Le gaz européen s'est lui envolé (jusqu'à +35%), tandis que les Bourses européennes terminaient en forte baisse tout comme le Dow Jones et le Nasdaq à New York.

Parmi les installations visées: Ras Laffan, premier site de production de gaz naturel liquéfié (GNL) du Qatar, où une attaque iranienne a fait des "dommages considérables", selon Doha.

Le Qatar juge que les attaques vont réduire sa capacité d'exportation de gaz naturel liquéfié (GNL) de 17%.

Deux raffineries au Koweït ont par ailleurs été ciblées par des drones, tout comme une raffinerie saoudienne à Yanbu, sur la mer Rouge.

Ces attaques répondent à celles, la veille, du site de South Pars/North Dome, la plus grande réserve de gaz connue au monde, partagée par Téhéran et Doha.

L'Iran, qui dit viser le Golfe parce qu'il abrite des intérêts américains, ne fera preuve d'"aucune retenue" si ses infrastructures énergétiques sont à nouveau visées, a prévenu le ministre des Affaires étrangères, Abbas Araghchi.

"Moratoire" 

Donald Trump a indiqué qu'Israël avait frappé la partie iranienne du site offshore, "sous le coup de la colère".

Israël a "agi seul", a confirmé Benjamin Netanyahu. "Le président Trump nous a demandé de suspendre toute nouvelle attaque et nous nous y conformons", a déclaré le Premier ministre.

Donald Trump a toutefois menacé de détruire "massivement l'intégralité du gisement" si Téhéran continuait ses attaques.

Réunis en sommet à Bruxelles, les dirigeants européens ont appelé jeudi à un "moratoire" sur les frappes contre les infrastructures énergétiques et hydrauliques, exhortant également toutes les parties à une "retenue maximale".

Si d'autres infrastructures sont visées, le baril "dépassera probablement 120 dollars dans l'immédiat, avec un potentiel de hausse supplémentaire", estime Aditya Saraswat, analyste à Rystad Energy.
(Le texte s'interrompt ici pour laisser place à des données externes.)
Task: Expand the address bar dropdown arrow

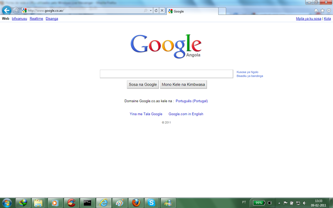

Pour ajouter au marché pétrolier des millions de barils, Washington pourrait lever certaines sanctions sur le pétrole iranien, mais uniquement celui qui est déjà stocké en mer sur des navires, selon le ministre des Finances Scott Bessent.

Dans la même optique, les pays membres de l'Agence internationale de l'énergie (AIE) ont commencé à libérer des stocks de pétrole, comme annoncé mi-mars.

"Tensions" 

Au 20e jour de la guerre, l'Iran démontre conserver une importante capacité de frappe.

"Nous voyons apparaître des fissures et nous essayons de les creuser aussi vite que possible, non seulement au sein du haut commandement mais aussi sur le terrain", a toutefois assuré Benjamin Netanyahu, qui a dit en outre ne pas vraiment savoir "qui dirige l'Iran en ce moment".

"Ce que nous constatons, c'est qu'il y a beaucoup de tensions parmi ceux qui se disputent le pouvoir", a-t-il affirmé lors d'une conférence de presse.

Peu après ses déclarations, plusieurs explosions ont été entendues au-dessus de Jérusalem à la suite du signalement d'une nouvelle salve de missiles iraniens, ont rapporté des journalistes de l'AFP.

Dans le Golfe, le stratégique détroit d'Ormuz reste bloqué quasi totalement par Téhéran.

Un cinquième du pétrole et du gaz mondiaux circule d'ordinaire par ce passage.

Après un appel américain qui était d'abord resté lettre morte, la France, le Royaume-Uni, l'Allemagne, l'Italie, les Pays-Bas et le Japon se sont dits "prêts à contribuer" aux efforts pour sécuriser la navigation dans le détroit, le moment venu.

Le président français Emmanuel Macron a évoqué en ce sens la possibilité d'un "cadre onusien" pour une future mission, après les hostilités.

Dans la capitale iranienne, rien ou presque ne suggérait jeudi un pays enlisé dans la guerre.

A la veille de Norouz, le Nouvel an persan habituellement célébré avec faste, le centre-ville était comme à l'accoutumée embouteillé, mais avec une présence des forces de sécurité plus importante que d'ordinaire.